Especially in a rural area.
Right. And then lower-quality housing, it tends not to be rebuilt. It tends to be just demolished and it’s hard to replace. If you didn’t have insurance, FEMA will provide up to $37,900 depending on your damage, and that’s not going to cover the cost of a home.
It may be too early, but is there any sense on the ground there of how many people are leaving, how many people are staying, how many people are trying to rebuild?
Anecdotally, in talking to people, there are more people leaving the area, but that’s a tough one to document. I was looking at United States Postal Service vacancy data and in the four hardest hit counties between quarter three and quarter four of last year, there was a 19% increase in residential vacancies. That may be indicating that people are leaving, but you also have this historic outflow of people, I mean, in these four counties, going back to 1984, they’ve been losing 600 people on average each year. So, it’s hard to know if they flood is accelerating the process.
And tying in with this population loss, the flood also impacted the local labor economy. When you have an event such as this, you need a lot of construction workers, plumbers, electricians, and carpenters and there just aren’t enough of them in the area. Going back to 2006, the share of construction employment has been going down, so that really creates a backlog for people to trying to repair or rebuild their home.

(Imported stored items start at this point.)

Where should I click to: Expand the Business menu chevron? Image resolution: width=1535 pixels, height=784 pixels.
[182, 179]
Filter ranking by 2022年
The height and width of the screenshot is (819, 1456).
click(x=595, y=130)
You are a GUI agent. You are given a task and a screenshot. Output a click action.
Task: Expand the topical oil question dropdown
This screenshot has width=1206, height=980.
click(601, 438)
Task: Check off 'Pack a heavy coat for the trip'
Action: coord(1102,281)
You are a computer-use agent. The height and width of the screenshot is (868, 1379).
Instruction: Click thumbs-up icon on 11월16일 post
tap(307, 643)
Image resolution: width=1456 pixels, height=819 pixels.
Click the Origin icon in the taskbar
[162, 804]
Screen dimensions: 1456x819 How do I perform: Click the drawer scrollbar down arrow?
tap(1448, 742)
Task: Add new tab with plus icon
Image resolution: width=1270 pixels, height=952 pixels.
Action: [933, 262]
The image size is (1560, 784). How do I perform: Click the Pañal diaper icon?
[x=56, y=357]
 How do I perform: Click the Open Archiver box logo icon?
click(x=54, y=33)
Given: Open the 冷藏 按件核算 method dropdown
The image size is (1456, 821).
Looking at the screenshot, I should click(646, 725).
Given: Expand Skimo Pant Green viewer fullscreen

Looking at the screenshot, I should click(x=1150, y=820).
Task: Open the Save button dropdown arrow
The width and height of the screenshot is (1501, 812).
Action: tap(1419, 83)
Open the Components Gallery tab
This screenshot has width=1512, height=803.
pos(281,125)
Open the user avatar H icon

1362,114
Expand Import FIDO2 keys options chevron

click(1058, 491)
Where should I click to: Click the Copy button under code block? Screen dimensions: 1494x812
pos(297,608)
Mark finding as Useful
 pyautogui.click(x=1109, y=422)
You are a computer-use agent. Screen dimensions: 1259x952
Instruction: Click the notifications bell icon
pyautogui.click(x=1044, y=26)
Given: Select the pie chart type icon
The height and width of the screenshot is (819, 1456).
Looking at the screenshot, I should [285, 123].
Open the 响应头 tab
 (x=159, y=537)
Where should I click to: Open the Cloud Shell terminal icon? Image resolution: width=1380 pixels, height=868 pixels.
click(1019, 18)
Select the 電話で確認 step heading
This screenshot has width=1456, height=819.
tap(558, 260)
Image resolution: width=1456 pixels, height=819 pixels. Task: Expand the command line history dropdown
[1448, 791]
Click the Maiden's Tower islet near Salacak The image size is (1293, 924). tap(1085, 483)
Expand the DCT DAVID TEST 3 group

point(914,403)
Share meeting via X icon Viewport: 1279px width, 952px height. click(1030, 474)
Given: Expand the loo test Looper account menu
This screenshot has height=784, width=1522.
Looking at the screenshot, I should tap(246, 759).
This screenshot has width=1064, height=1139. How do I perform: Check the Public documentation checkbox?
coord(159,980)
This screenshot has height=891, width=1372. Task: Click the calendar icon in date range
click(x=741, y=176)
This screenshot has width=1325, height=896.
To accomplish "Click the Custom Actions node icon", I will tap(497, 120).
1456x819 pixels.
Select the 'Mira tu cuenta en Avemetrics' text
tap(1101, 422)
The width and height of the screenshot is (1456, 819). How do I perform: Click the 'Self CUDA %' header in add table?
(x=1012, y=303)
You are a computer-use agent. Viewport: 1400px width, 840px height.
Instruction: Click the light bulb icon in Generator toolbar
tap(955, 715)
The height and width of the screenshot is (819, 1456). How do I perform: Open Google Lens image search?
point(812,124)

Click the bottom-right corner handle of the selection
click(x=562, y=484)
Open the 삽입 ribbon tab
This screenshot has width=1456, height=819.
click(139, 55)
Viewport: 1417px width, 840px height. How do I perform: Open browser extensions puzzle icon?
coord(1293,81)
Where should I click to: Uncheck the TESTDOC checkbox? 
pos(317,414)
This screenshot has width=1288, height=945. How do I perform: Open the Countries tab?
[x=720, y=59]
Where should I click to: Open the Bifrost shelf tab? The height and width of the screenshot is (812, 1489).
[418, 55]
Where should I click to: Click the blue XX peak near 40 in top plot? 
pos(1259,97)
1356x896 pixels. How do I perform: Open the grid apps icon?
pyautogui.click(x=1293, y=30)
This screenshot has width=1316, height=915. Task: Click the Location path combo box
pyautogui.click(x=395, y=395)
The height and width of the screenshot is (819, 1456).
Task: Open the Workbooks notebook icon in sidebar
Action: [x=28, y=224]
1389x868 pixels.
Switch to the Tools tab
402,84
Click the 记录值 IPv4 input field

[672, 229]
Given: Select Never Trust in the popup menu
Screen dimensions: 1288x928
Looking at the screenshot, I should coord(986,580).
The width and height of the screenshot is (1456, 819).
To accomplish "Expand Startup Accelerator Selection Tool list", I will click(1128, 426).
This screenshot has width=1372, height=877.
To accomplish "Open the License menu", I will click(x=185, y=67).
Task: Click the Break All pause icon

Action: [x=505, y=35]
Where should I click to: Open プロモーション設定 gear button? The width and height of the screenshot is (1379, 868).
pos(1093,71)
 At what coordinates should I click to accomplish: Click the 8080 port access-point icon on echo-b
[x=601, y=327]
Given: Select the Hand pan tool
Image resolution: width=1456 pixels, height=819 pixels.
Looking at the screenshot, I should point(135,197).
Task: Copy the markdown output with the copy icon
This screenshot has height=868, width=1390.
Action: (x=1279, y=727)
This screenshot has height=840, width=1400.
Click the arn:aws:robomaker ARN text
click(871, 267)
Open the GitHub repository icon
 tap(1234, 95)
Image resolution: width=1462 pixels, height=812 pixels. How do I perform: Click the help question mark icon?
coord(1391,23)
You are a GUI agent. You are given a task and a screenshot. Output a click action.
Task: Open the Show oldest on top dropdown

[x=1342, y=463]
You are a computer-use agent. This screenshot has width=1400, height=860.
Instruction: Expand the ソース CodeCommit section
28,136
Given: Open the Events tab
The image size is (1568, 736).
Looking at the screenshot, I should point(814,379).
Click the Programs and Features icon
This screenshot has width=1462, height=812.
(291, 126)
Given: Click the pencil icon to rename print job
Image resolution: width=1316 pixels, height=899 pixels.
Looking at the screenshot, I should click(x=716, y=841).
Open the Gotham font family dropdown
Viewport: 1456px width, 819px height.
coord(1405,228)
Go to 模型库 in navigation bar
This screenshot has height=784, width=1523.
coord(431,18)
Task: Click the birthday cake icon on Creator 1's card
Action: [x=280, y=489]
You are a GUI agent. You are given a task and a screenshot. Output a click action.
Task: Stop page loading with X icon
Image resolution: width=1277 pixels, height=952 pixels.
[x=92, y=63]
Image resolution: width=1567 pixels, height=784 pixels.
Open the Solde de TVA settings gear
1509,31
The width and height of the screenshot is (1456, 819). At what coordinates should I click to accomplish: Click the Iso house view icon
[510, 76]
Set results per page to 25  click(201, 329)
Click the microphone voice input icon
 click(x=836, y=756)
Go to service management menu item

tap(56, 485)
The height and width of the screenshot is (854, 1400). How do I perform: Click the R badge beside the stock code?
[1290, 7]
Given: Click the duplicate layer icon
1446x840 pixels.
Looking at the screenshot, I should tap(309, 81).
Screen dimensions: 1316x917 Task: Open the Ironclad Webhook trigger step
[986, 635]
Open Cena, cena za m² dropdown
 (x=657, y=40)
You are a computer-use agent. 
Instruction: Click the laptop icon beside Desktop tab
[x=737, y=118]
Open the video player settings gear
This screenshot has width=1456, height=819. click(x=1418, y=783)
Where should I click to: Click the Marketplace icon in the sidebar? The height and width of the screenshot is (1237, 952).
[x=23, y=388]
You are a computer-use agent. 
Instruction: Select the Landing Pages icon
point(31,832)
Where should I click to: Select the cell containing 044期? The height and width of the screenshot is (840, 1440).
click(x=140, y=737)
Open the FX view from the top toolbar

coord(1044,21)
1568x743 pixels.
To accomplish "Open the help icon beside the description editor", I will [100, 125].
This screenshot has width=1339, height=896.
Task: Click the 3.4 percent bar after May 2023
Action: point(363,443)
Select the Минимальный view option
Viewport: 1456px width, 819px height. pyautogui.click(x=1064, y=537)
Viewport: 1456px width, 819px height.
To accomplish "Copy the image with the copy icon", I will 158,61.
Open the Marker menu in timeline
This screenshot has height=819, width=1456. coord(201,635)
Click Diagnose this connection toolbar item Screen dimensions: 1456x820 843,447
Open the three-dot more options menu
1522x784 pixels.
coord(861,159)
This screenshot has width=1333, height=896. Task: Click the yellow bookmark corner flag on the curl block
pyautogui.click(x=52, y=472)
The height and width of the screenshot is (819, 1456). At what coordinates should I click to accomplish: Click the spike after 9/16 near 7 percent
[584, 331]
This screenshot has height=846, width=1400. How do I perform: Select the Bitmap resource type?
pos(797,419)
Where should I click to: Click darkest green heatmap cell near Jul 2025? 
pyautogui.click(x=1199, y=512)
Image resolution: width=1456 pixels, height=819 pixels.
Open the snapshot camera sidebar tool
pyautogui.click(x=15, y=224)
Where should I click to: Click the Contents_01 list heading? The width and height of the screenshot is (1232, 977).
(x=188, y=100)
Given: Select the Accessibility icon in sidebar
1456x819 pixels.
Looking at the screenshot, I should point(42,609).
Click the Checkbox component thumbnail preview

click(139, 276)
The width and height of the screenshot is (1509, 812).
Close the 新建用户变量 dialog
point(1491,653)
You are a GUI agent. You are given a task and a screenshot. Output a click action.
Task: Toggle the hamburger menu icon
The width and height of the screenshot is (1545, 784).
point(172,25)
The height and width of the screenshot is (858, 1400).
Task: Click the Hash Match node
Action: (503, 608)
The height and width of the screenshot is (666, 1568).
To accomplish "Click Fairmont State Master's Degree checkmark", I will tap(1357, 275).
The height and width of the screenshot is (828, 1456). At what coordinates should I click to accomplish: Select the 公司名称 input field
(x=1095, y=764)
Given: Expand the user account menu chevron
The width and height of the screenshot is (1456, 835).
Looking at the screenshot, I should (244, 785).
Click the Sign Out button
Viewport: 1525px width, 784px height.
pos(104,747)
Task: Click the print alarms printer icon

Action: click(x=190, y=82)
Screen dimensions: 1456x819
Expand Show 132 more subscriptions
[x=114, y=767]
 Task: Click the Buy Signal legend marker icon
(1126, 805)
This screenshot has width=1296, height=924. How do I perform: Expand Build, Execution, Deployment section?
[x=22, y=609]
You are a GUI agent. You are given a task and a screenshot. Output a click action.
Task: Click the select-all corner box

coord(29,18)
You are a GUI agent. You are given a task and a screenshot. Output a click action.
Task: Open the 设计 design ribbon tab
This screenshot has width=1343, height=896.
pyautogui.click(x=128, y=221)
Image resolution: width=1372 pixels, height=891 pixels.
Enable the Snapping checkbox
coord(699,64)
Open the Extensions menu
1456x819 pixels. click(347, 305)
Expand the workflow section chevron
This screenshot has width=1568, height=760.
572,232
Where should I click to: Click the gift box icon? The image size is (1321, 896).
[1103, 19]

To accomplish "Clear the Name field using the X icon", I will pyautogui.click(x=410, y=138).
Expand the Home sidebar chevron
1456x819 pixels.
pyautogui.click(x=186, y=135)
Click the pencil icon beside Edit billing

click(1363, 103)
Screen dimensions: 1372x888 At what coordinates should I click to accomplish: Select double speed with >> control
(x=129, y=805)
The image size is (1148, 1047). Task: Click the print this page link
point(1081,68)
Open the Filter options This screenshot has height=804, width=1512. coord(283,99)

I know you don’t specifically call out potential policy solutions, but I’m wondering if there are things that as a result of doing this work that you feel like government entities should be thinking about doing?
Probably the best one is moving people to higher ground. The state has so far acquired about 200 acres of land that’s elevated, and that could hold a few hundred units. That takes time, but it’s the only sure solution. There are flood walls or flood gates that can help mitigate the risk, but that’s not a 100% solution. But then on the other hand, it’s not like you can just move all of these towns up to the top of the mountain, especially when there’s such a deep connection to the land; for some families, their land has been in the family for generations. There’s a tension there, but the best solution is to move.
Finally, this is a report full of facts and figures, but I’m sure in talking to folks, it really was a once-in-a-generation sort of experience, and I’m sure you were very struck by that as well.
Absolutely. There’s been floods, but this was a whole different level. One quote that I remember is, one of the people I interviewed was driving around afterwards helping out, and they said you just saw all of everybody—you saw their whole life out in the street or the yard drying out.
As you’re well aware, it’s such an economically challenged part of the country under the best of circumstances. So, to go through this, your heart really goes out to those communities.
And just the time it takes to rebuild too. I mean, best case scenario is five years. I guess the other thing is that the research says that you don’t really go back to normal. You’re never quite back to the pre-disaster state. You just sort of get subsumed into this new normal, whatever that might be.